▶ [文書の抜粋]:
重要事項の例 |
委員からの主な意見 |
1 大学院を抜本的に強化し、世界的な教育研究拠点を形成する |
- 大学院の部分については、計画全体の中で一層強調すべき。
- どこにどうやって拠点を作るのか検討すべき。あまり「選択と集中」に走りすぎるべきではない。
- 教育における「選択と集中」は危険。教育は「多様性」であり、これを確保した上で「選択と集中」がいかにして可能か検討すべき。
- 今後5年間の目標・基本方向としては、「国際化」、「個性化」と「流動化」。世界第2位の経済規模に見合った、複数(20〜30校)の世界レベルの大学・大学院を構築することが重要。また、国際社会を先導するリーダーを育てることが必要。
- 国際競争力の観点からは、質のよい学生を惹きつける拠点、マグネット・ユニバーシティが必要。
- 大学院教育も量から質への転換を果たし、各大学において入学から学位取得まで一貫したプログラムを実践すべき。
- 国際的な研究拠点に関し、教員の負担の観点から「教育と研究を分離すべき」という議論が出るが、これは危険。高度な研究機関での教育機能、そうした機関に入るべき人たちを育てる機能それぞれを充実させることが必要。
- 中央教育審議会答申は、機能別分化を促しており、教育活動と研究活動それぞれの内容・比重は、大学によって多様化していく方向にあるが、両者は、教育基本法の示すとおり、大学の使命・基本的役割として不可分。
- 教育の質の向上は重要であるが、高等教育に携わる人材の確保ということについて、研究振興と併せて数値目標や支援策を考えていくべき。
|
2 社会の信頼に応える学部教育を実現する |
- 高等教育への進学率を政策目標として掲げることは重要だが、短大・高専・専門学校を含めた全体の進学率として定めるべき。その際、高校の進路指導の在り方に要注意。

▶ [データ項目]:
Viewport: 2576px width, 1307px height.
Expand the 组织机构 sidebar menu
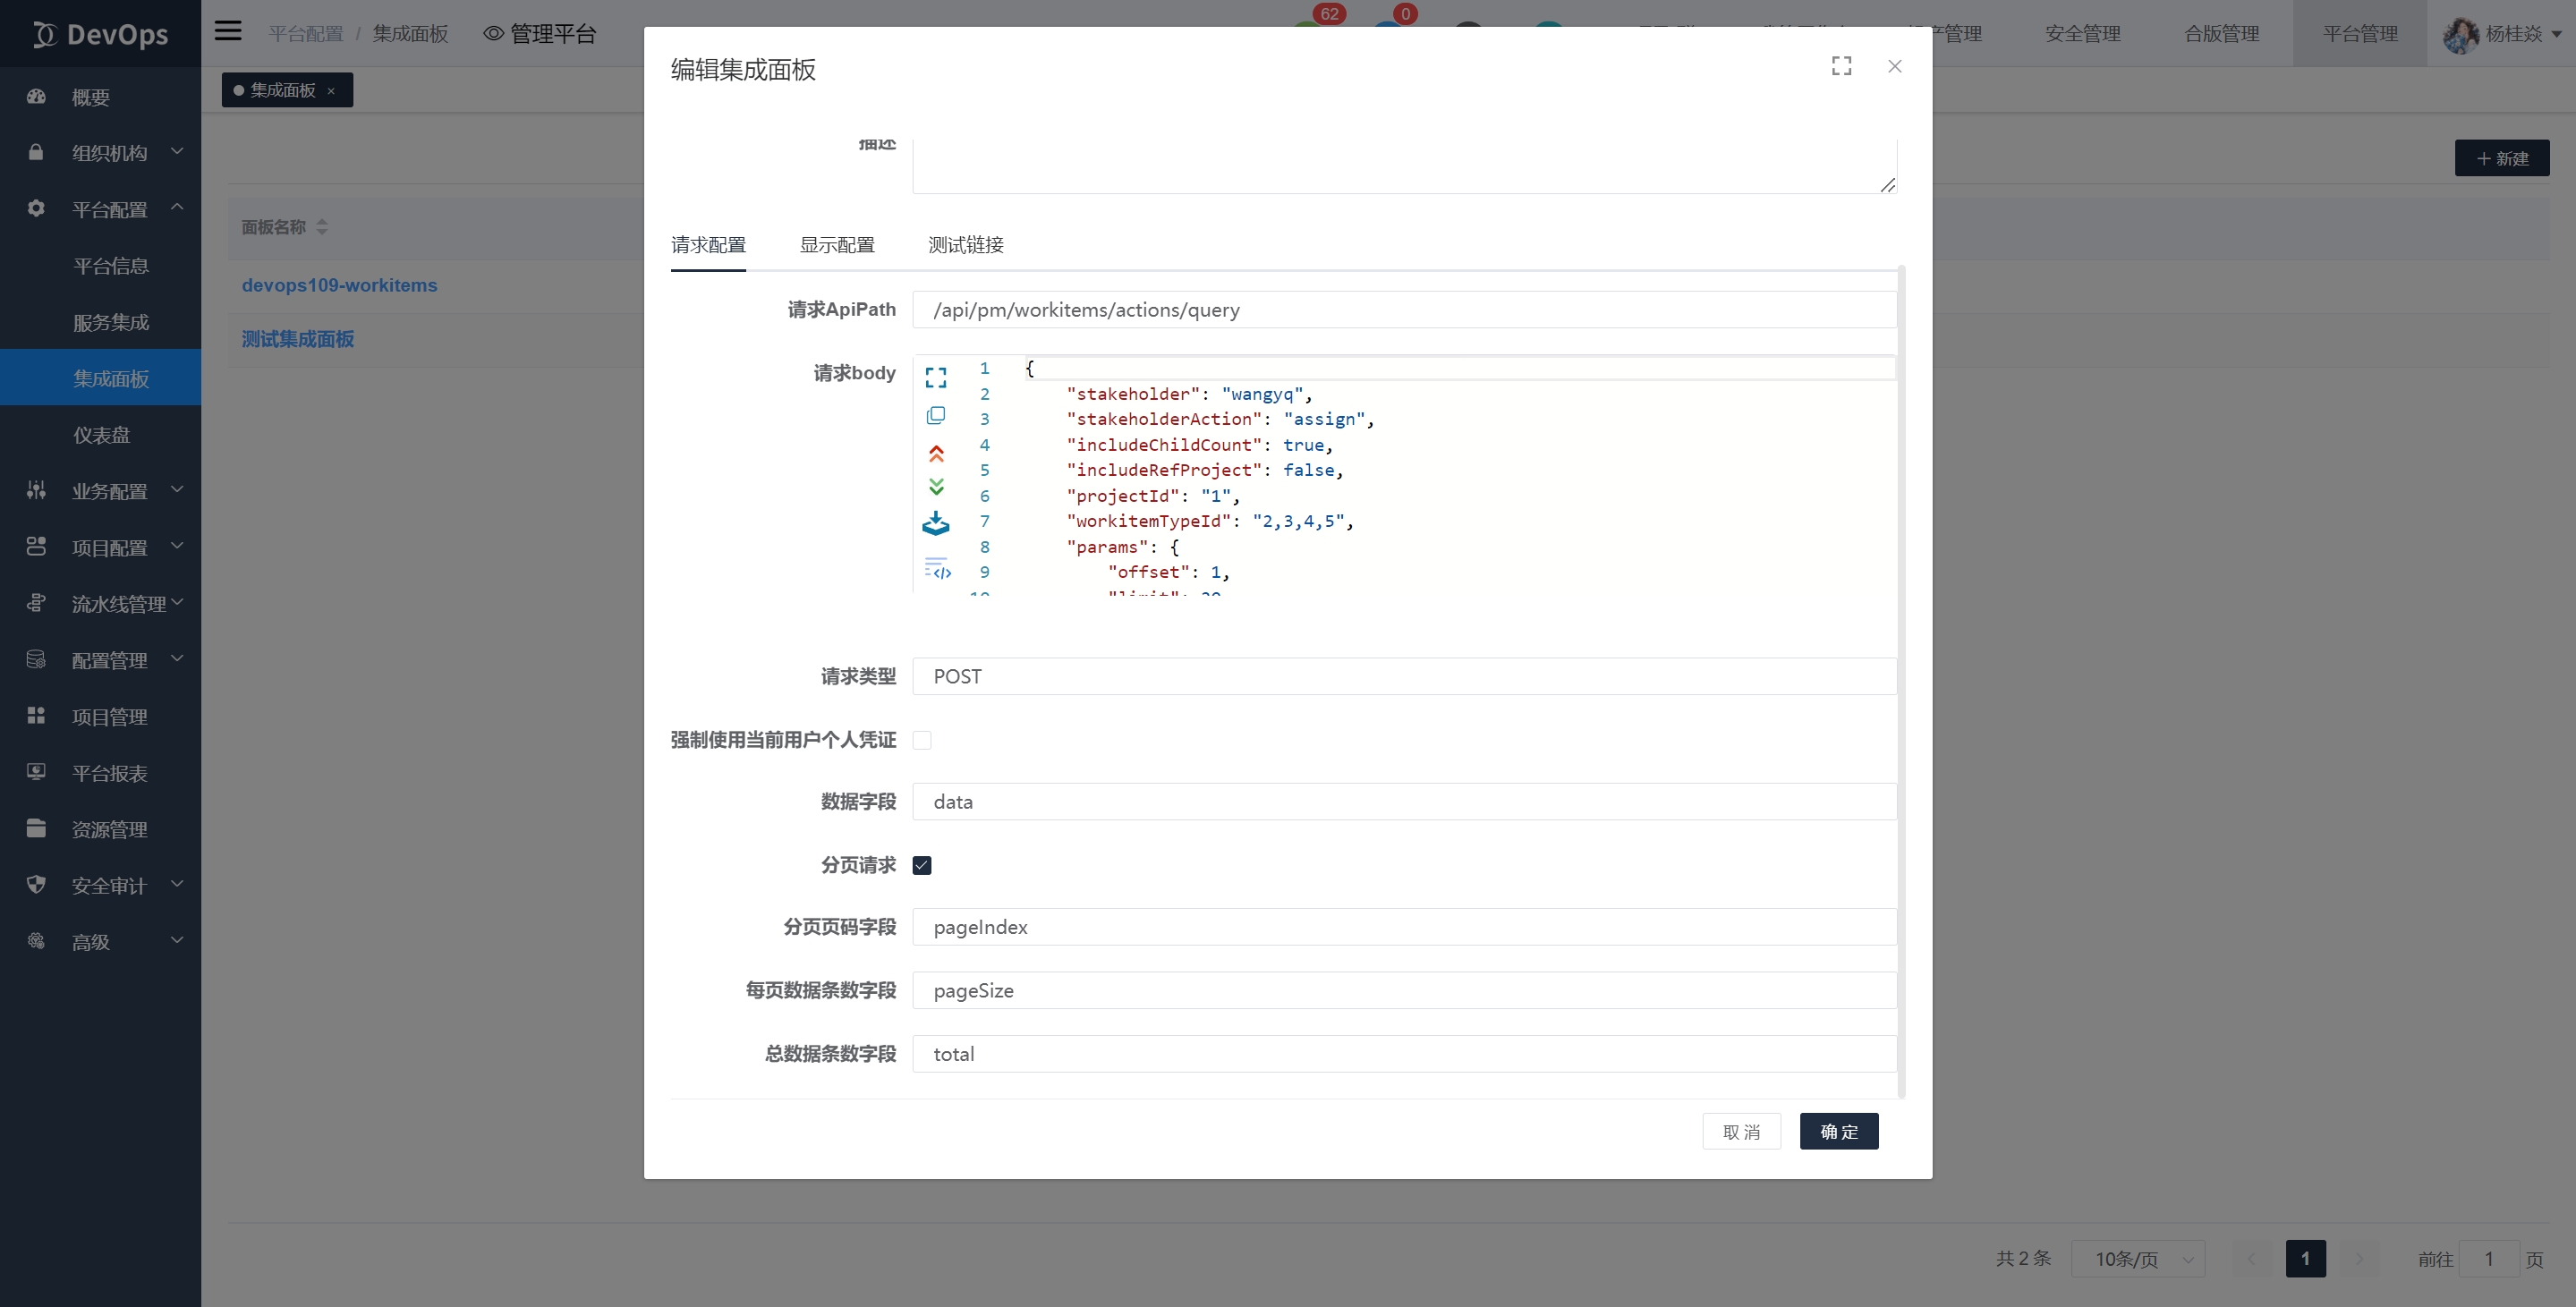[x=108, y=152]
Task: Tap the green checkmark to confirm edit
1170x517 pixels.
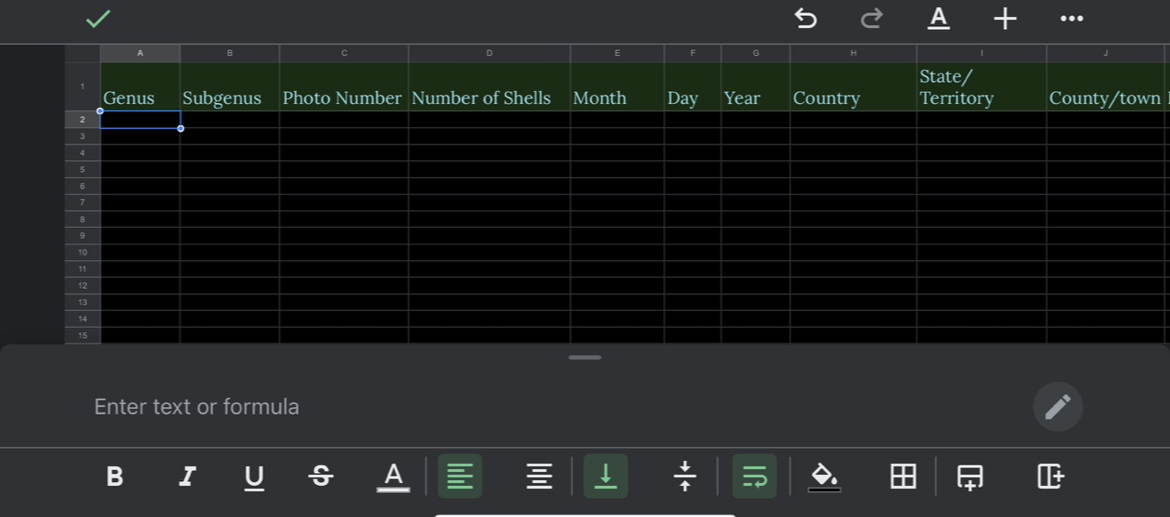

▶ [取り組む課題]:
a: 大学教育に関する委員意見では、今後5年間の目標・基本方向として何が挙げられていますか？
b: 大学教育に関する委員意見の本文が途切れたところから続きを引き取って書いてください。

▶ [練習の解答]:
a: 「国際化」、「個性化」、「流動化」です。

b:
- 高等教育進学率をさらに伸ばす(伸びる)ことを前提とするかどうか要考慮。
- 進学率の適正な水準に関し、例えば定員管理などについても記述すべきではないか。
- 知識基盤社会を志向する先進諸国の動向を踏まえるなら、我が国の高等教育の在学者等の規模は、過大とはいえないのではないか。教育政策・社会政策等の様々な観点から、成人や留学生を含む幅広い層に対して高等教育の機会を開くと同時に、多様な学生に対する教育の質を高めていくこと、そのための投資を充実していくことが重要ではないか。
- 「リベラルアーツ」について記述をすべき。
- リベラルアーツも目標を明確にし、課題設定とその解決能力を修得するための基盤とすべき。
- 授業を受動的な知識伝授型・講義型から積極的な問題解決型へ転換すべき(課題を設定して取り組ませるべき)。併せて教員などソフトの整備も必要。
- 全入時代を迎えて「入易」となったが、「出口」をどうするかが今後5年の最大の問題。
- 個々の大学で出口管理を強化するというのは現実には難しいため、国の支援が必要。
- 国民への説明責任を果たす観点から、人材育成の達成度を公表し、評価を受けることが必要。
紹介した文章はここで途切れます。